Task item — Every line of the material must be copied exactly, from the first to the last.

--- START ---

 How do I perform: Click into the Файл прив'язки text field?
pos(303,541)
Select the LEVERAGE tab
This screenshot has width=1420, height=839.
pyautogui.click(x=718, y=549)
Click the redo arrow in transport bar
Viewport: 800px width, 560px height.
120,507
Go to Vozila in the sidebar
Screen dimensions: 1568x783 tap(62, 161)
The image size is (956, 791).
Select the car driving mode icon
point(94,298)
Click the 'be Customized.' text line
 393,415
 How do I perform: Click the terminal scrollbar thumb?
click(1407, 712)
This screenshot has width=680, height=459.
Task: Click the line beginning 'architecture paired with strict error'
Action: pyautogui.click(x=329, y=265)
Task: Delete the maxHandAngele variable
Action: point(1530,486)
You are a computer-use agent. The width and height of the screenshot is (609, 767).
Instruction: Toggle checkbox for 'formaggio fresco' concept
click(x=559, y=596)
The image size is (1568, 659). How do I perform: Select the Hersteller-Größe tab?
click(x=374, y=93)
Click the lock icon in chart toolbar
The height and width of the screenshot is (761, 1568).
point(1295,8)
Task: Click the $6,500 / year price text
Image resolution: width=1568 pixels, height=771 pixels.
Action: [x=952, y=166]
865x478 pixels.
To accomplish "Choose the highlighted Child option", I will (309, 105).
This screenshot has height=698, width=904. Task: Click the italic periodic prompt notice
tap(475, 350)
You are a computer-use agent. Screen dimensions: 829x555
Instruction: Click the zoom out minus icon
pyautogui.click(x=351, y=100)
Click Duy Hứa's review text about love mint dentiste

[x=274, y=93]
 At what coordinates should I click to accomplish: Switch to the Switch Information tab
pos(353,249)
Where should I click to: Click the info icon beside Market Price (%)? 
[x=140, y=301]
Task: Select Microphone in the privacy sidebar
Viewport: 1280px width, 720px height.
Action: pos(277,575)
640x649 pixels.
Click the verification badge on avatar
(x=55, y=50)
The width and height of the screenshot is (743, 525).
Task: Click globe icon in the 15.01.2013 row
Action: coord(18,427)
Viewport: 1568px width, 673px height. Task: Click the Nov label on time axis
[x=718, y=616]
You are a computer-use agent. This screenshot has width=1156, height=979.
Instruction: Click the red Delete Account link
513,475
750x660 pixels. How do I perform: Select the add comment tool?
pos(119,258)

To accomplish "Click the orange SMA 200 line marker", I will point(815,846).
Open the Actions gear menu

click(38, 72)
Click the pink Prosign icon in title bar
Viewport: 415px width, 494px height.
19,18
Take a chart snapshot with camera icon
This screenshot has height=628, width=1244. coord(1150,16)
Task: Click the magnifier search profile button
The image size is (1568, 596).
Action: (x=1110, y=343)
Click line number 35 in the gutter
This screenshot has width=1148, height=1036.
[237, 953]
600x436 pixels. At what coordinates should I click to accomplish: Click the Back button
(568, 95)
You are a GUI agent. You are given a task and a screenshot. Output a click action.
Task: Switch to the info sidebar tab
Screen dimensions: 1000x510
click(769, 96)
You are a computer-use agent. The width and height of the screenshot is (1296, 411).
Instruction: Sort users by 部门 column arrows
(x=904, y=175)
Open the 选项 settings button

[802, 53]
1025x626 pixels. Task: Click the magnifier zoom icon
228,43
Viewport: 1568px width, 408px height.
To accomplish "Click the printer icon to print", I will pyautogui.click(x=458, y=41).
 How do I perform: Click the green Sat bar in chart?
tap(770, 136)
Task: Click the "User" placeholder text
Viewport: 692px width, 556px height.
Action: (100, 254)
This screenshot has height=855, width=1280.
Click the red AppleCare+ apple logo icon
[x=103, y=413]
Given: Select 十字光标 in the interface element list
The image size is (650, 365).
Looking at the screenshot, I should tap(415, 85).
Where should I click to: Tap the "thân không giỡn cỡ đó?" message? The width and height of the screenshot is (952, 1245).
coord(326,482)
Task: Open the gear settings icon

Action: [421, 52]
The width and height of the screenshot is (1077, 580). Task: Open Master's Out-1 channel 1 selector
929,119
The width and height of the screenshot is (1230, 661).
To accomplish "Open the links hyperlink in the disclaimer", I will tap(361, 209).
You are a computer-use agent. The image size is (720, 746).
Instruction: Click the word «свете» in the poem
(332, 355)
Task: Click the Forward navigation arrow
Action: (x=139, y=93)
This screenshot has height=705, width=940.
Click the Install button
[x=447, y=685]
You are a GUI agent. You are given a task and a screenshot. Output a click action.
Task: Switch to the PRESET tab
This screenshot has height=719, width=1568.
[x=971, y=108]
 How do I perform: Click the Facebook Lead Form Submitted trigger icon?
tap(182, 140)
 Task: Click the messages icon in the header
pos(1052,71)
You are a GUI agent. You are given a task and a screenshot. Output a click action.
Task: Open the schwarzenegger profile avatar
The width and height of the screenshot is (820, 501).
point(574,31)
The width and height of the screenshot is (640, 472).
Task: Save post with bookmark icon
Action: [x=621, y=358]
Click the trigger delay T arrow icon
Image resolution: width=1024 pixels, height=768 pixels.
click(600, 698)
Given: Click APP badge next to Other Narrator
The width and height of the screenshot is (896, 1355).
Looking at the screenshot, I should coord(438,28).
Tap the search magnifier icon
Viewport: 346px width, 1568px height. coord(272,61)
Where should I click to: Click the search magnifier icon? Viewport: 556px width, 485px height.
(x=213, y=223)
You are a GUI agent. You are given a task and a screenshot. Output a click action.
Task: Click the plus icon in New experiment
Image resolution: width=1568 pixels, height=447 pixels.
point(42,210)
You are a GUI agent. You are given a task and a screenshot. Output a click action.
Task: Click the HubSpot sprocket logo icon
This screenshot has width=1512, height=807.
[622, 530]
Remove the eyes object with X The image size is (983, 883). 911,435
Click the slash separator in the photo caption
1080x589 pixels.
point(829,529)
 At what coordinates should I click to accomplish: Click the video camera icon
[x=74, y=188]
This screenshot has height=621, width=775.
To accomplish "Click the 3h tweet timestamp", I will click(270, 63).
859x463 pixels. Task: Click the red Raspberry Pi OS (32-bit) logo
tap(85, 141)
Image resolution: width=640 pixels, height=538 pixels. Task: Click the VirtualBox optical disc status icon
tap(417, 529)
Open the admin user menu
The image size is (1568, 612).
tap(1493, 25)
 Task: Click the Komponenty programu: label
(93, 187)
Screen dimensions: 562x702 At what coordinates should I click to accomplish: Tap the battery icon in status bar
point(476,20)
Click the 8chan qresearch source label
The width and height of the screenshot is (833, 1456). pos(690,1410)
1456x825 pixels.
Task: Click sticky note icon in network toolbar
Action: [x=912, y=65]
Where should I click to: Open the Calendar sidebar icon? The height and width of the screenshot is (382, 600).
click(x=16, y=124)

--- END ---

Final answer —
 How do I perform: Click into the Файл прив'язки text field?
pos(303,541)
Select the LEVERAGE tab
This screenshot has width=1420, height=839.
pyautogui.click(x=718, y=549)
Click the redo arrow in transport bar
Viewport: 800px width, 560px height.
120,507
Go to Vozila in the sidebar
Screen dimensions: 1568x783 tap(62, 161)
The image size is (956, 791).
Select the car driving mode icon
point(94,298)
Click the 'be Customized.' text line
 393,415
 How do I perform: Click the terminal scrollbar thumb?
click(1407, 712)
This screenshot has width=680, height=459.
Task: Click the line beginning 'architecture paired with strict error'
Action: pyautogui.click(x=329, y=265)
Task: Delete the maxHandAngele variable
Action: point(1530,486)
You are a computer-use agent. The width and height of the screenshot is (609, 767).
Instruction: Toggle checkbox for 'formaggio fresco' concept
click(x=559, y=596)
The image size is (1568, 659). How do I perform: Select the Hersteller-Größe tab?
click(x=374, y=93)
Click the lock icon in chart toolbar
The height and width of the screenshot is (761, 1568).
point(1295,8)
Task: Click the $6,500 / year price text
Image resolution: width=1568 pixels, height=771 pixels.
Action: [x=952, y=166]
865x478 pixels.
To accomplish "Choose the highlighted Child option", I will (309, 105).
This screenshot has height=698, width=904. Task: Click the italic periodic prompt notice
tap(475, 350)
You are a computer-use agent. Screen dimensions: 829x555
Instruction: Click the zoom out minus icon
pyautogui.click(x=351, y=100)
Click Duy Hứa's review text about love mint dentiste

[x=274, y=93]
 At what coordinates should I click to accomplish: Switch to the Switch Information tab
pos(353,249)
Where should I click to: Click the info icon beside Market Price (%)? 
[x=140, y=301]
Task: Select Microphone in the privacy sidebar
Viewport: 1280px width, 720px height.
Action: pos(277,575)
640x649 pixels.
Click the verification badge on avatar
(x=55, y=50)
The width and height of the screenshot is (743, 525).
Task: Click globe icon in the 15.01.2013 row
Action: coord(18,427)
Viewport: 1568px width, 673px height. Task: Click the Nov label on time axis
[x=718, y=616]
You are a computer-use agent. This screenshot has width=1156, height=979.
Instruction: Click the red Delete Account link
513,475
750x660 pixels. How do I perform: Select the add comment tool?
pos(119,258)

To accomplish "Click the orange SMA 200 line marker", I will point(815,846).
Open the Actions gear menu

click(38, 72)
Click the pink Prosign icon in title bar
Viewport: 415px width, 494px height.
19,18
Take a chart snapshot with camera icon
This screenshot has height=628, width=1244. coord(1150,16)
Task: Click the magnifier search profile button
The image size is (1568, 596).
Action: (x=1110, y=343)
Click line number 35 in the gutter
This screenshot has width=1148, height=1036.
[237, 953]
600x436 pixels. At what coordinates should I click to accomplish: Click the Back button
(568, 95)
You are a GUI agent. You are given a task and a screenshot. Output a click action.
Task: Switch to the info sidebar tab
Screen dimensions: 1000x510
click(769, 96)
You are a computer-use agent. The width and height of the screenshot is (1296, 411).
Instruction: Sort users by 部门 column arrows
(x=904, y=175)
Open the 选项 settings button

[802, 53]
1025x626 pixels. Task: Click the magnifier zoom icon
228,43
Viewport: 1568px width, 408px height.
To accomplish "Click the printer icon to print", I will pyautogui.click(x=458, y=41).
 How do I perform: Click the green Sat bar in chart?
tap(770, 136)
Task: Click the "User" placeholder text
Viewport: 692px width, 556px height.
Action: (100, 254)
This screenshot has height=855, width=1280.
Click the red AppleCare+ apple logo icon
[x=103, y=413]
Given: Select 十字光标 in the interface element list
The image size is (650, 365).
Looking at the screenshot, I should tap(415, 85).
Where should I click to: Tap the "thân không giỡn cỡ đó?" message? The width and height of the screenshot is (952, 1245).
coord(326,482)
Task: Open the gear settings icon

Action: [421, 52]
The width and height of the screenshot is (1077, 580). Task: Open Master's Out-1 channel 1 selector
929,119
The width and height of the screenshot is (1230, 661).
To accomplish "Open the links hyperlink in the disclaimer", I will tap(361, 209).
You are a computer-use agent. The image size is (720, 746).
Instruction: Click the word «свете» in the poem
(332, 355)
Task: Click the Forward navigation arrow
Action: (x=139, y=93)
This screenshot has height=705, width=940.
Click the Install button
[x=447, y=685]
You are a GUI agent. You are given a task and a screenshot. Output a click action.
Task: Switch to the PRESET tab
This screenshot has height=719, width=1568.
[x=971, y=108]
 How do I perform: Click the Facebook Lead Form Submitted trigger icon?
tap(182, 140)
 Task: Click the messages icon in the header
pos(1052,71)
You are a GUI agent. You are given a task and a screenshot. Output a click action.
Task: Open the schwarzenegger profile avatar
The width and height of the screenshot is (820, 501).
point(574,31)
The width and height of the screenshot is (640, 472).
Task: Save post with bookmark icon
Action: [x=621, y=358]
Click the trigger delay T arrow icon
Image resolution: width=1024 pixels, height=768 pixels.
click(600, 698)
Given: Click APP badge next to Other Narrator
The width and height of the screenshot is (896, 1355).
Looking at the screenshot, I should coord(438,28).
Tap the search magnifier icon
Viewport: 346px width, 1568px height. coord(272,61)
Where should I click to: Click the search magnifier icon? Viewport: 556px width, 485px height.
(x=213, y=223)
You are a GUI agent. You are given a task and a screenshot. Output a click action.
Task: Click the plus icon in New experiment
Image resolution: width=1568 pixels, height=447 pixels.
point(42,210)
You are a GUI agent. You are given a task and a screenshot. Output a click action.
Task: Click the HubSpot sprocket logo icon
This screenshot has width=1512, height=807.
[622, 530]
Remove the eyes object with X The image size is (983, 883). 911,435
Click the slash separator in the photo caption
1080x589 pixels.
point(829,529)
 At what coordinates should I click to accomplish: Click the video camera icon
[x=74, y=188]
This screenshot has height=621, width=775.
To accomplish "Click the 3h tweet timestamp", I will click(270, 63).
859x463 pixels. Task: Click the red Raspberry Pi OS (32-bit) logo
tap(85, 141)
Image resolution: width=640 pixels, height=538 pixels. Task: Click the VirtualBox optical disc status icon
tap(417, 529)
Open the admin user menu
The image size is (1568, 612).
tap(1493, 25)
 Task: Click the Komponenty programu: label
(93, 187)
Screen dimensions: 562x702 At what coordinates should I click to accomplish: Tap the battery icon in status bar
point(476,20)
Click the 8chan qresearch source label
The width and height of the screenshot is (833, 1456). pos(690,1410)
1456x825 pixels.
Task: Click sticky note icon in network toolbar
Action: [x=912, y=65]
Where should I click to: Open the Calendar sidebar icon? The height and width of the screenshot is (382, 600).
click(x=16, y=124)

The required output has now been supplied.